I live in Europe, so our libraries do not have English audiobooks, I only use Audible. As I said, though, I am not in the habit of returning books I’ve listened to, as I understand the time, money, and imagination it takes to create them. I know that in the US, and possibly other English-speaking countries, libraries use Overdrive and Hoopla so their customers can borrow audiobooks using their library card. And authors do get paid for this, as do narrators. Audible is not a library, it’s a bookstore, and I find it so very sad that some customers (possibly even a lot of customers) use it as if it was a library. I’m afraid that if this continues, there just won’t be any audiobooks at all for us booklovers to enjoy in the future.
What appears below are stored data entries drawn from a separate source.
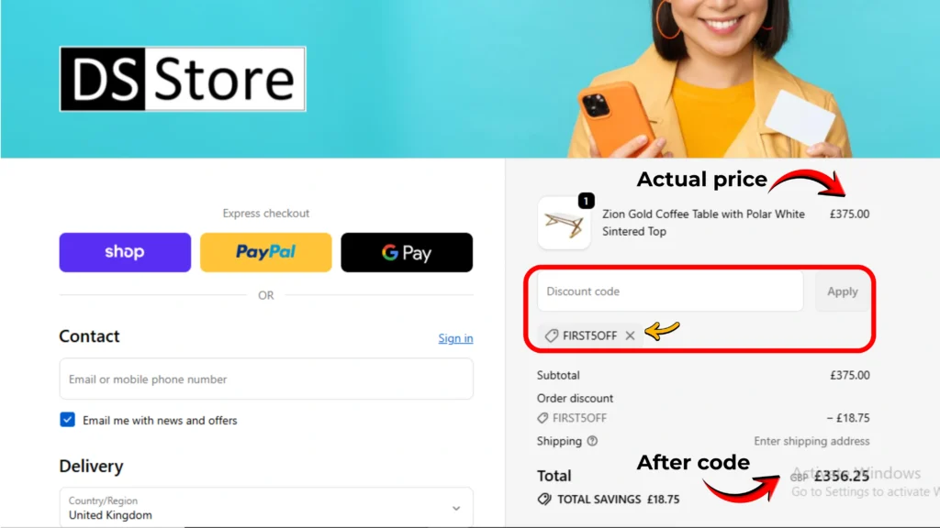Open the coffee table product thumbnail
The image size is (940, 528).
pos(565,224)
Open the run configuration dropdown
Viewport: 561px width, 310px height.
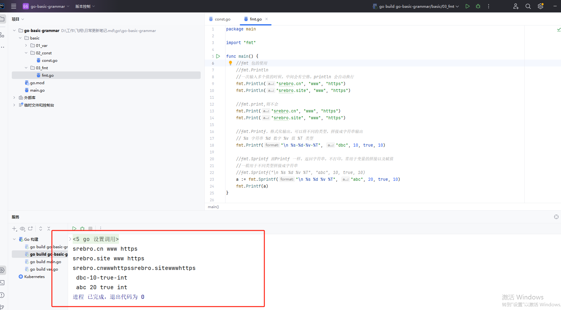pyautogui.click(x=416, y=6)
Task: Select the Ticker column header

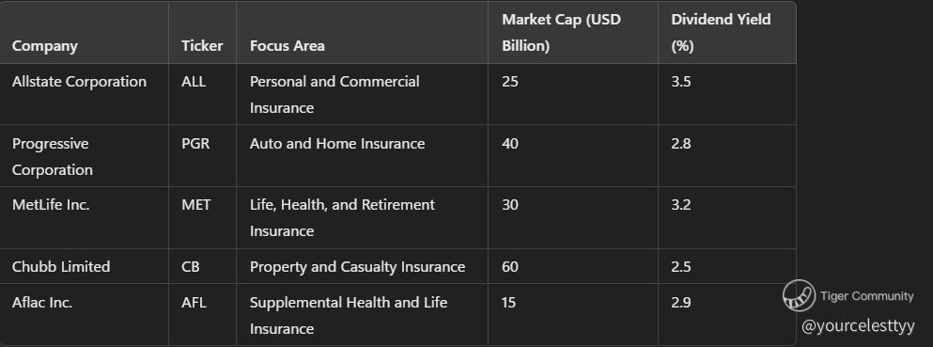Action: point(202,46)
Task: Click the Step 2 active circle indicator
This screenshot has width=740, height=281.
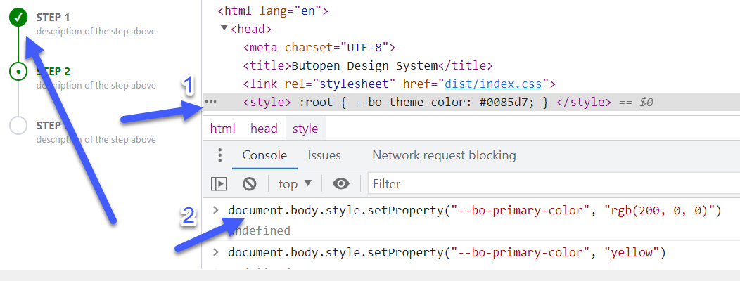Action: 18,71
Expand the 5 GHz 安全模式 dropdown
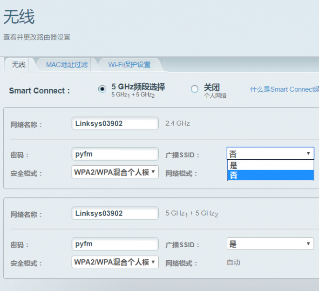Viewport: 319px width, 291px height. [115, 262]
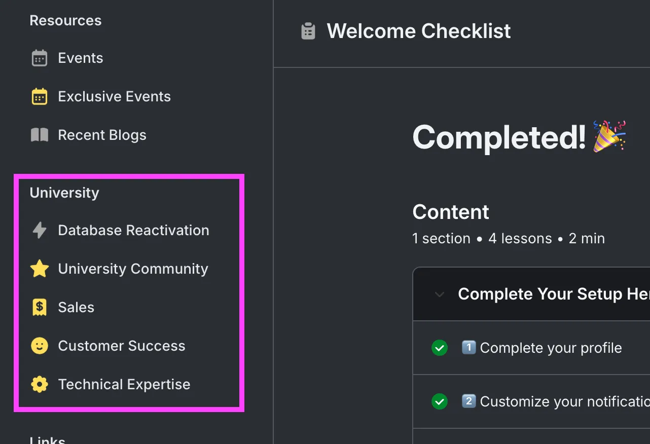Open the Recent Blogs menu item
The width and height of the screenshot is (650, 444).
click(x=102, y=135)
I do make use of Overdrive, Hoopla, and Axis360 via my local library. And if you don’t want to purchase audiobooks, this is the way to go. The authors and narrators get paid for their audiobooks listened to over these media. I also have an Audible subscription because it was so easy to do it seeing as it’s tied to Amazon. But I’m rethinking my subscription. I’d like to subscribe to a service that pays their authors and narrators. And I think that the only way Audible will make a change to its policy is to hit them where it hurts.
I have never heard of anything else that we can buy, and consume, that we can actually return and get a full refund for within a whole year of the purchase date. How would you feel if at the end of the month, instead of getting paid, your employer told you that you had to pay them? Because that’s kind of what’s happening here for authors and narrators. Some have negative amounts on their royalty statements. Even for books that have been reviewed positively and with 4 or 5 stars. How is that possible? Do we not want authors to be able to continue to tell their stories for us to read and listen to?
I know Linda and I DO NOT want to lose audiobooks. And we certainly want ALL authors and narrators to be fairly paid for their work.
If you have any suggestions for other ways to support authors and narrators when it comes to audiobooks, please let me know. And you’ll get bonus points for sharing something that is available overseas and in non-English-speaking countries.
The Author’s Guild has written a letter to Audible / ACX that you can sign if you want to let your voice be heard to help the authors and narrators negatively impacted by AudibleGate.
There is also a new(?) site for audiobooks, called audiobooks.com where you can buy audiobooks, and where authors are not being screwed over.
Both Linda and I hope you’ll take the time to read the #audiblegate articles. And we will appreciate any help y’all can offer about sites where we can ALL get audiobooks and the authors and narrrators are paid justly.